Required task. Write out the material below as a numbered list, leaving out any blank lines.

Records supplied.
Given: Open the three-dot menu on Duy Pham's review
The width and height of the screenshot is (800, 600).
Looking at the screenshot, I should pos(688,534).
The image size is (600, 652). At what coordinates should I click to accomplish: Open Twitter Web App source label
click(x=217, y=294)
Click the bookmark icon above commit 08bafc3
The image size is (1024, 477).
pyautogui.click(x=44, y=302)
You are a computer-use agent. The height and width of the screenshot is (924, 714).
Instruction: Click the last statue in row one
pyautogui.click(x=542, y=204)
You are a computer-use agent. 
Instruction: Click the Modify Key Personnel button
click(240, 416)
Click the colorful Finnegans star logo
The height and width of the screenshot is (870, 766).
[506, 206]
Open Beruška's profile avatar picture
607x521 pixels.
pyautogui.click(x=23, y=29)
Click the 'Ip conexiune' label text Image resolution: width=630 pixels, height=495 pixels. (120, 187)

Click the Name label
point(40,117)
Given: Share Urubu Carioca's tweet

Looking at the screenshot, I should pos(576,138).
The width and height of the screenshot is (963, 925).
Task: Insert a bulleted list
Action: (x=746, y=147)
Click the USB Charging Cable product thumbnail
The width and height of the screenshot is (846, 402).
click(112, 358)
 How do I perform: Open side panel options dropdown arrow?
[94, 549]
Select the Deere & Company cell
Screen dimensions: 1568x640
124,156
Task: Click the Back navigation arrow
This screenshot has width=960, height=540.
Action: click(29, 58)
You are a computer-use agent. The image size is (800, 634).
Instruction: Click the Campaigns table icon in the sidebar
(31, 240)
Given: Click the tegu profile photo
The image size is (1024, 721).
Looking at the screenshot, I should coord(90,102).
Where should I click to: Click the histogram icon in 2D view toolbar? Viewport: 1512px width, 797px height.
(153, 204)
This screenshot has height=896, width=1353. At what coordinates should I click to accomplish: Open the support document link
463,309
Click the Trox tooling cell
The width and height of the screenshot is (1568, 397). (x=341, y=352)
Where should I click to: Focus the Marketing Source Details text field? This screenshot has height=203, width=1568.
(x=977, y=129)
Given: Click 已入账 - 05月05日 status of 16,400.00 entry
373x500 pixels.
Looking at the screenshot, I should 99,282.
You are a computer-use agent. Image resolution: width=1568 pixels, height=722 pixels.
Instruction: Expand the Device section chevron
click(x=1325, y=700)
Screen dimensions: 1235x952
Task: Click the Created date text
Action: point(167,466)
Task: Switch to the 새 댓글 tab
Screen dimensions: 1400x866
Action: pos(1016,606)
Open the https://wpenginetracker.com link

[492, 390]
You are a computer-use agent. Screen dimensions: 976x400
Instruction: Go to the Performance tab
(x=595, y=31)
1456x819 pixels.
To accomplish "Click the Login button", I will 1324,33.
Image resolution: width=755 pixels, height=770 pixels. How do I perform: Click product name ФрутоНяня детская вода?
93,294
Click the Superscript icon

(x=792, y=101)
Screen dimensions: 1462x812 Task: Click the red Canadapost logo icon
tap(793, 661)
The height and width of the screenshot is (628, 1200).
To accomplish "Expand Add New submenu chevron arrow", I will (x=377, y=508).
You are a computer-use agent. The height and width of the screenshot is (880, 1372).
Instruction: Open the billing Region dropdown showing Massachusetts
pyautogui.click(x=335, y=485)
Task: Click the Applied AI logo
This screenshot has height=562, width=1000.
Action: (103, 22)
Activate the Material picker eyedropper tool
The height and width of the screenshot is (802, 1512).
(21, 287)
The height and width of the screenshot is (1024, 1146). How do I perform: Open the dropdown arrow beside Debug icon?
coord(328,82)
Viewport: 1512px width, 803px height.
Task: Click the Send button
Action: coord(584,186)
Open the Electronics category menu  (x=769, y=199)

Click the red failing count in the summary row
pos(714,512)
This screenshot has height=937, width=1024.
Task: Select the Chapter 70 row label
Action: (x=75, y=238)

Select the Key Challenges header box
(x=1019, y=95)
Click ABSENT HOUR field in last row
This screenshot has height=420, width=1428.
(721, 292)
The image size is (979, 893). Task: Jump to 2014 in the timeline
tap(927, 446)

Result.
1. Given: Open the three-dot menu on Duy Pham's review
2. The width and height of the screenshot is (800, 600).
3. Looking at the screenshot, I should pos(688,534).
4. The image size is (600, 652). At what coordinates should I click to accomplish: Open Twitter Web App source label
5. click(x=217, y=294)
6. Click the bookmark icon above commit 08bafc3
7. The image size is (1024, 477).
8. pyautogui.click(x=44, y=302)
9. You are a computer-use agent. The height and width of the screenshot is (924, 714).
10. Instruction: Click the last statue in row one
11. pyautogui.click(x=542, y=204)
12. You are a computer-use agent. 
13. Instruction: Click the Modify Key Personnel button
14. click(240, 416)
15. Click the colorful Finnegans star logo
16. The height and width of the screenshot is (870, 766).
17. [506, 206]
18. Open Beruška's profile avatar picture
19. 607x521 pixels.
20. pyautogui.click(x=23, y=29)
21. Click the 'Ip conexiune' label text Image resolution: width=630 pixels, height=495 pixels. (120, 187)
22. Click the Name label
23. point(40,117)
24. Given: Share Urubu Carioca's tweet
25. Looking at the screenshot, I should pos(576,138).
26. The width and height of the screenshot is (963, 925).
27. Task: Insert a bulleted list
28. Action: (x=746, y=147)
29. Click the USB Charging Cable product thumbnail
30. The width and height of the screenshot is (846, 402).
31. click(112, 358)
32.  How do I perform: Open side panel options dropdown arrow?
33. [94, 549]
34. Select the Deere & Company cell
35. Screen dimensions: 1568x640
36. 124,156
37. Task: Click the Back navigation arrow
38. This screenshot has width=960, height=540.
39. Action: click(29, 58)
40. You are a computer-use agent. The image size is (800, 634).
41. Instruction: Click the Campaigns table icon in the sidebar
42. (31, 240)
43. Given: Click the tegu profile photo
44. The image size is (1024, 721).
45. Looking at the screenshot, I should coord(90,102).
46. Where should I click to: Click the histogram icon in 2D view toolbar? Viewport: 1512px width, 797px height.
47. (153, 204)
48. This screenshot has height=896, width=1353. At what coordinates should I click to accomplish: Open the support document link
49. 463,309
50. Click the Trox tooling cell
51. The width and height of the screenshot is (1568, 397). (x=341, y=352)
52. Where should I click to: Focus the Marketing Source Details text field? This screenshot has height=203, width=1568.
53. (x=977, y=129)
54. Given: Click 已入账 - 05月05日 status of 16,400.00 entry
55. 373x500 pixels.
56. Looking at the screenshot, I should 99,282.
57. You are a computer-use agent. Image resolution: width=1568 pixels, height=722 pixels.
58. Instruction: Expand the Device section chevron
59. click(x=1325, y=700)
60. Screen dimensions: 1235x952
61. Task: Click the Created date text
62. Action: point(167,466)
63. Task: Switch to the 새 댓글 tab
64. Screen dimensions: 1400x866
65. Action: pos(1016,606)
66. Open the https://wpenginetracker.com link
67. [492, 390]
68. You are a computer-use agent. Screen dimensions: 976x400
69. Instruction: Go to the Performance tab
70. (x=595, y=31)
71. 1456x819 pixels.
72. To accomplish "Click the Login button", I will 1324,33.
73. Image resolution: width=755 pixels, height=770 pixels. How do I perform: Click product name ФрутоНяня детская вода?
74. 93,294
75. Click the Superscript icon
76. (x=792, y=101)
77. Screen dimensions: 1462x812 Task: Click the red Canadapost logo icon
78. tap(793, 661)
79. The height and width of the screenshot is (628, 1200).
80. To accomplish "Expand Add New submenu chevron arrow", I will (x=377, y=508).
81. You are a computer-use agent. The height and width of the screenshot is (880, 1372).
82. Instruction: Open the billing Region dropdown showing Massachusetts
83. pyautogui.click(x=335, y=485)
84. Task: Click the Applied AI logo
85. This screenshot has height=562, width=1000.
86. Action: (103, 22)
87. Activate the Material picker eyedropper tool
88. The height and width of the screenshot is (802, 1512).
89. (21, 287)
90. The height and width of the screenshot is (1024, 1146). How do I perform: Open the dropdown arrow beside Debug icon?
91. coord(328,82)
92. Viewport: 1512px width, 803px height.
93. Task: Click the Send button
94. Action: coord(584,186)
95. Open the Electronics category menu  (x=769, y=199)
96. Click the red failing count in the summary row
97. pos(714,512)
98. This screenshot has height=937, width=1024.
99. Task: Select the Chapter 70 row label
100. Action: (x=75, y=238)
101. Select the Key Challenges header box
102. (x=1019, y=95)
103. Click ABSENT HOUR field in last row
104. This screenshot has height=420, width=1428.
105. (721, 292)
106. The image size is (979, 893). Task: Jump to 2014 in the timeline
107. tap(927, 446)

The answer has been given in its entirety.